Deep Dive
The changes at Augusta National's third hole, explained

It’s possible to overlook the complexity of the short par-4 third. In one regard, players can simply hit a long iron or hybrid club off the tee into position short of the fairway bunker complex on the left, setting up a full wedge or short iron into the elevated green. But the shortness of the hole adds a psychological element to the equation—the belief that a 3 is out there for the taking—that can override prudency.
The Masters officials are aware of how tempting this hole can be and play into competitors’ desires by moving the tees and hole locations around in different combinations that create significantly different—and tempting—holes on different days of the tournament.
The origins of the third hole
Alister MacKenzie and Bob Jones envisioned the short third as a drive-and-pitch par 4 where the challenging green would serve as the hole’s defense. The green site was ready-made on a protrusion of land the designers located on their walks around the old Berckman’s nursery, what MacKenzie described as “an interesting natural plateau.”
The land flowed right to left off a hillside cascading down from the second fairway toward a low area, and MacKenzie designed a three-cornered green with a deeper right-side section banked against the hillside, and a shallow finger on the left that falls away short and into a deep bunker. As is the case everywhere at Augusta National, the day’s flag placement dictated strategy.
The green changes in shape but not substance
It is believed that Perry Maxwell, MacKenzie’s former associate on several U.S. projects, modified the original green in the late 1930s by removing the front corner, turning it into more of the L-shape that it is today. This didn’t alter the concept of the hole but rather had the effect of accentuating the effectiveness of the distinct hole locations, defined by positions back-right (a deep, a narrow target), front-right (accessible, with the slope moving right off the embankment), front-left (shallow, with no room to miss) and the gradients in between.
As the land around the green cants away on the left, the right-front of the putting surface, nearly level with that side of the fairway, was accessible via the ground using the slope on the right for help. But anything that missed short for left-side hole locations would tumble into the valley 10 to 12 feet below the putting surface, leaving tenuous blind pitches back up to the hole.
A new look from the tee
In the early 1980s, Jack Nicklaus’ design company, headed at the time by Bob Cupp, was brought in to analyze the drive and determine ways to make it more demanding. After talk of building a water feature near the location of the single large bunker on the left side of the fairway was dismissed, the Nicklaus team created four smaller bunkers that extended closer to the tee, taking away some of the previous landing area.

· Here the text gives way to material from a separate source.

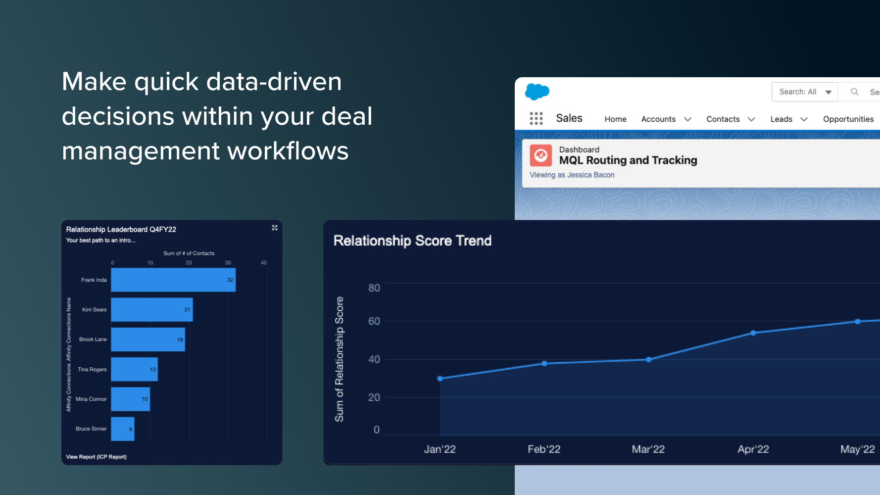Screen dimensions: 880x495
Task: Go to the Home tab
Action: pyautogui.click(x=615, y=119)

The drive on the third, playing from tee complexes down in the glade near the second green, remains largely blind, playing up and over a fairway crest with the bunker complex the dominant visual feature.
How the third plays today
In most ways the third plays almost the same as it did in 1934, to almost the same yardage (360, versus 350 yards today), with one exception: Players of that era weren’t expected to be able to drive the green unless the fairways were baked out (which can happen when the clay soils turn hard).
Today, the third is set up as a drivable par 4 on one or more days of the Masters by moving the tees forward, often on Sundays and in combination with the diabolical left-side hole location. Most competitors attempt to hit their drives as close to the green as possible, with drives generally ending up in the hollow below the left side of the green where they trust their short games to get up and down for birdies. But putts and chips from above the usual Sunday hole location are among the fastest and scariest on the course.